In 2019, Gareth and Richard embarked on an expedition that traversed Iceland from south to north via the Vatnajokull glacier.
This marked the first packraft descent of the mighty Skjalfandafljot River from the source to the sea and the first unsupported ski and raft traverse of Iceland.
The expedition took 18 months of meticulous planning and a lot of ingenuity as this was basically two expeditions in one.
Gareth says. “We were doing a mountain/polar expedition, for the first part, because Vatnajökull is an expedition in itself. Then, we have to take all our river stuff with us: all our boats, and dry suits; and so to be able to do that unsupported, the logistical side of things was a nightmare!”
The fact the duo had to lug everything with them meant weight was going to be key, and thus using gear that could do double-duty for both legs of the journey, plus having just enough food – but not too much, meant plenty of research.
And then, once the kit and food had all been sorted, they had to be fit enough to carry it all.
“It was a massive effort physically to get in the right shape for the expedition,” Gareth affirms.
“It’s the type of expedition where if you didn’t train for it, you just wouldn’t be able to stand it. Just carrying those packs – our packs ended up being around about 53 kilograms each – that’s just a massive weight to carry for any significant distance”
In the end, they carried those packs about 70 kms.
That’s a massive physical undertaking.
It took a lot of strength training and a lot of fitness to get ready.

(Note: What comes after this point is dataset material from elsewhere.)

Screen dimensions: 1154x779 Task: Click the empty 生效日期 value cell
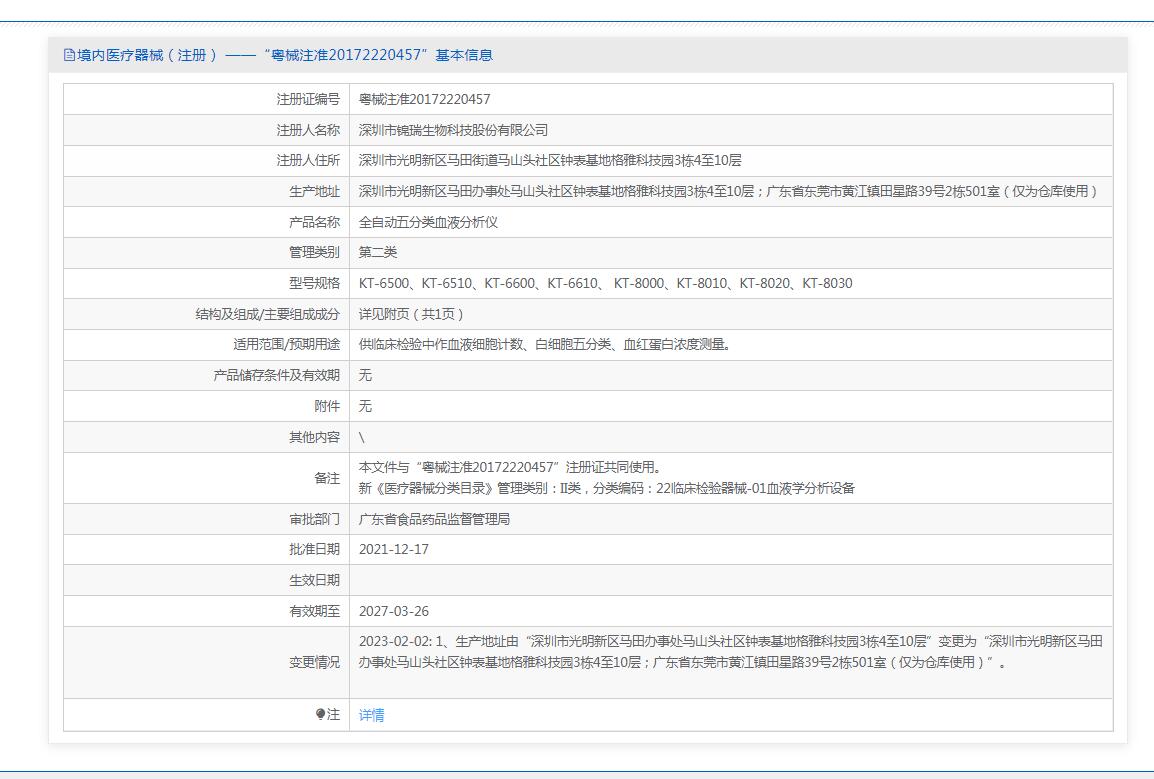[x=730, y=580]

Add to this the bitter cold, relentless northerly winds, driving ice and snow and a thunderous river that took delight in treating their rafts like matchsticks, sweeping them from one escarpment to the next.
When cold, hunger and fatigue became their close friends, Gareth and Richard dug deep and relied on true grit to finish the expedition.
Mother Nature threw everything she could at these adventurers, begrudgingly allowing them the successful finish they rightfully deserved.
A truly multidisciplinary expedition that involved pulling sleds, rafting wild glacial rivers and carrying huge 50kg packs for many kilometers.
The success of Iceland 2019 was a testament to toughness, adaptability and sheer grit and determination.